Copycat Butterflies

Randall Weiseman General

Evolution causes bad-tasting butterflies to share appearance and habitat.


Competition for resources can cause animal species in an ecological community to evolve away from each other, becoming less similar—but University of Florida research shows that sometimes mutual benefit causes just the opposite.

Case in point: South American butterflies that discourage predators by advertising the message “we all taste bad” via similar, conspicuous color patterns.

A study published this week in the journal PLoS Biology shows that groups of butterfly species in the subfamily Ithomiinae evolved to share not only color patterns, but also preferences for habitat, including the places they fly, court and rest.

Both factors probably reduce the risk of being eaten, said Keith Willmott, one of the paper’s authors and an affiliate assistant professor with UF’s entomology and nematology department, part of the Institute of Food and Agricultural Sciences.

For example, Willmott says, if four bad-tasting butterfly species live in one area but they all look different, then theoretically every local insect-eating bird will have to kill an individual from each species before realizing that all four taste bad.

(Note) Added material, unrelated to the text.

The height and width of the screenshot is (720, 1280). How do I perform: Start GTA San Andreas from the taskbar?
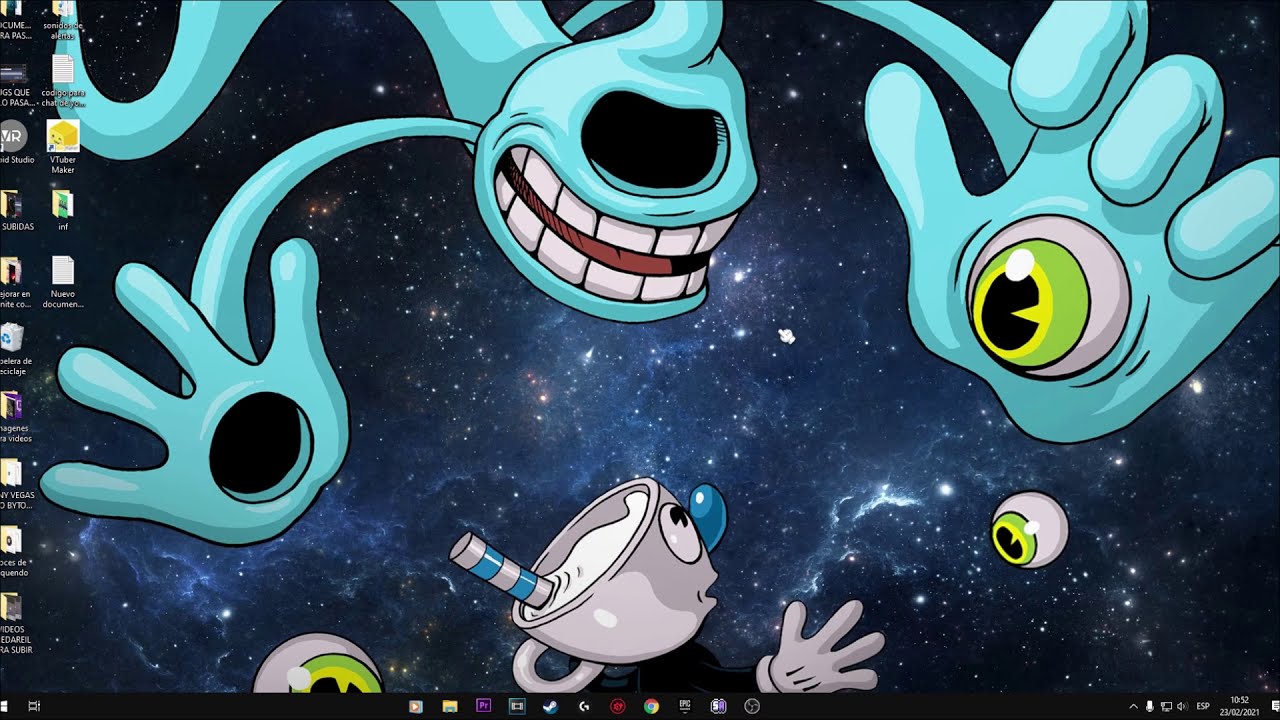718,706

“Each time, the bird decides ‘I won’t do that again’ but it kills four butterflies as it learns,” said Willmott, also the assistant curator of Lepidoptera with the Florida Museum of Natural History.

If, instead, the butterflies have evolved to share a common wing pattern, each bird may only need to eat a single individual before learning to avoid all four species, thus reducing the likelihood of attack for all individuals. By sharing the same habitat, the butterflies improve their chances of educating predators quickly, because predators tend to forage in specific habitats.

The notion that mutual benefit can be a powerful evolutionary force isn’t new, but scientists are now reassessing just how prevalent it may be, said Marianne Elias, the paper’s first author and a postdoctoral associate with the University of Edinburgh in Scotland.

“Positive interactions actually happen quite a lot in various organisms,” Elias said.

For example, mammals or birds sometimes form mixed-species groups for better protection from predators and increased foraging efficiency, she said. Some flowering plants have evolved to look similar and bloom simultaneously, to maximize the chances of attracting animals that will pollinate them.

The researchers studied a diverse community of ithomiine butterflies in lowland Ecuadorian rainforest, recording the insects’ habitat use and behavior.

The study broke new ground by using genetic analysis to show that the similarities in appearance and behavior were not just due to common ancestry. Instead, natural selection has driven unrelated species to converge in both their wing patterns and the places that they favor—shady areas or sunny, valleys or ridges, treetops or the forest floor.

Upcoming research will investigate populations on a larger geographic scale, to see if look-alike species generally occur together across regions. If so, it would strengthen the notion that mutual benefit has been an important force in the evolution of these species.

Another project will be aimed at clarifying the role played by competition among members of the subfamily Ithomiinae, which includes about 370 species with a collective range reaching from the southwestern United States to Argentina.

The UF research is impressive because it helps illustrate the role that mutual benefit plays in structuring an ecological community, said James Mallet, a professor of biological diversity with University College London and a leading expert on ithomiine butterflies.

Scientists debate whether ecological communities are made up of random groups of species, or if communities are structured by interactions between species, such as predation, competition and mutual benefit. The UF paper shows that positive interactions among species can indeed have a significant effect in structuring communities, Mallet said.

Other authors of the paper include Zachariah Gompert of the University of Wyoming’s botany department and Chris Jiggins of the University of Cambridge’s zoology department.